We’ve all let things slide. You have. I have.
Like the auto mechanic with bad brakes on his car. Or the home remodeler who never quite finishes the woodwork. Or the InfoSec pro who occasionally doesn’t follow his own advice!
Here is a list of some of the things I have advised others to do that I have occasionally not done – and that have caused me grief!
Clicking on unexpected pop-up windows – Yep, I’ve fallen for this one a couple of times. One time it resulted in a virus infestation that was a bugger to clean. Another time I clicked on a pop-up and suddenly my screen began filling with other pop-ups containing images of things that I’d rather not discuss here!
My remedy is two-fold. First, I turn the pop-up blocker on for each browser that I use. Second, if for some reason a window pops up, I generally just close it without clicking any of the buttons. Funny thing is that I use a Mac and most pop-ups are made to look like a Windows dialog box. It’s pretty easy to tell if it is legitimate, or not.
Assuming people know what I’m talking about – I have had many people ask my opinion or help with computer security issues. I used to give a very complete, and often highly technical, answer. The result of this generally is that eyes roll or glaze over and they say something like, “ok, yeah, Uh-huh”, but they really got lost about 10 seconds into my speech.
So, now I try to give answers that are simplified with one or two steps that can be taken immediately. Sometimes I even pull out a business card and write the steps down for them.
Outdated anti-virus – In another post, I made reference to a time when I had a worm that compromised my personal banking information. That was a result of outdated anti-virus on my computer.
I now ensure that the anti-virus software is current with both the application and the virus signatures. In addition, I make sure that anti-spyware software is also running as it should. At some point in the future, these two malware solutions will probably merge, but until then, they must both be kept updated.
Not patching the OS – This is kind of like polishing your shoes. You can see that it needs done, but it is hard to make the time to get it done. But, these patches are important. I used to think that I could manage this on my own and that I needed to let every patch have some time before I put it on my personal computers. But not any more. Too much malware is easily spread when the patches are not applied.
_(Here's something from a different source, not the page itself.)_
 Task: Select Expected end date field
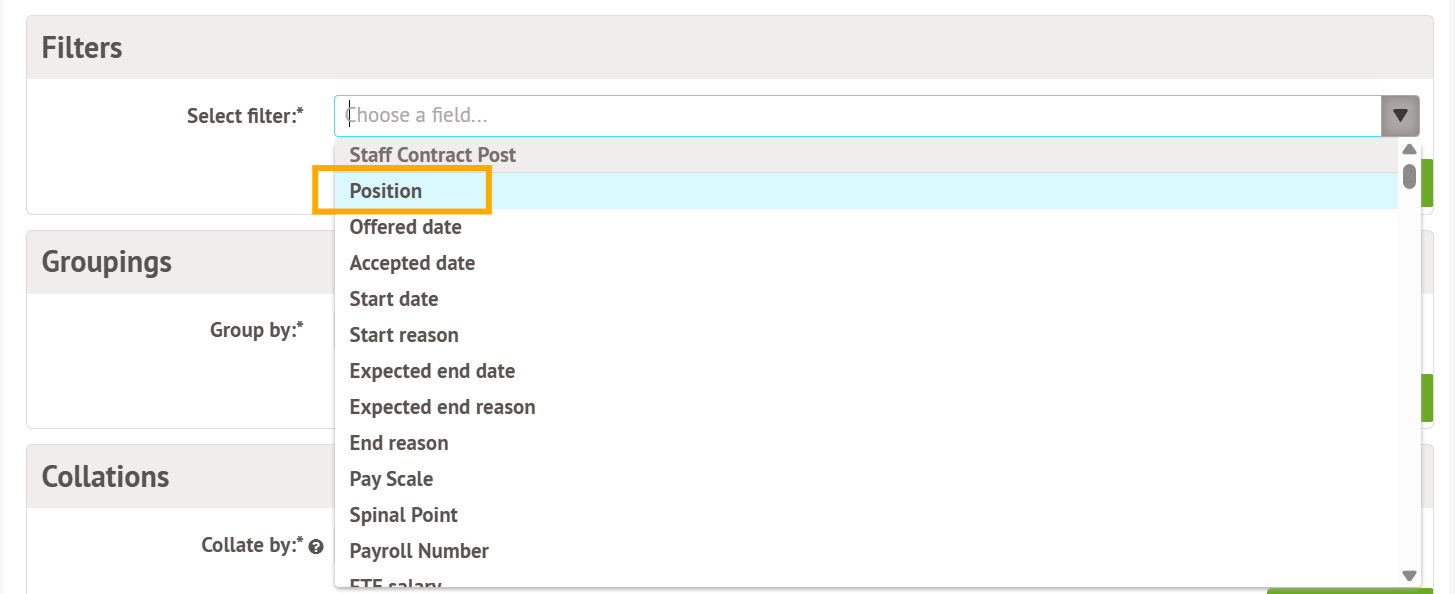pyautogui.click(x=432, y=371)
Now I have Automatic Updates turned on for each of my Windows computers. It is set to download the updates, and then install at night. This also covers my Microsoft applications that are installed. On my Mac computers I make sure that Software Updates are enabled and that each application is set to check for updates automatically.
No backups – This one hit me hard a few years ago. I had just converted to a digital camera and had all the new photos stored on a computer at home. It was a new computer and I kept thinking that I would get around to setting up a backup system. I never to this done before the drive crashed and I lost nearly a years worth of family photographs.I learned my lesson.
Now I use Time Machine backups on my Mac, and Shadow Copy on my Windows boxes. With both of these I really don’t have to think too much about backups, just periodically check to see if they are still running. No only are they good if there is a drive crash on the computer, but I can go to my Time Machine backup to recover a file that might have been accidentally deleted.
So, as you can see, I have made my share of mistakes. Learn from them. As Edmund Burke said, “Those who don’t know history are destined to repeat it.”
Don’t repeat the history of my mistakes!
- Dan
{ 2 comments… read them below or add one }
I agree with you Dan. We don’t always apply best practices at home. I’d like to add a couple more to your list:
6. Use the same password for multiple accounts
7. Don’t encrypt storage such as hard drives or USB drives
8. Using privileged accounts rather than unprivileged accounts.
9. Don’t change passwords on a regular basis
10. Run Javascript, ActiveX, and other potentially harmful applications. I recommend NoScript to help in this area.
I’m sure we can all add a couple of items to this list, and that would be a fun list to read.
You are right, Becki. It is so tempting to bypass best practice in the interest of expediency. I’ll send out a tweet to see what mistakes others have made in this area.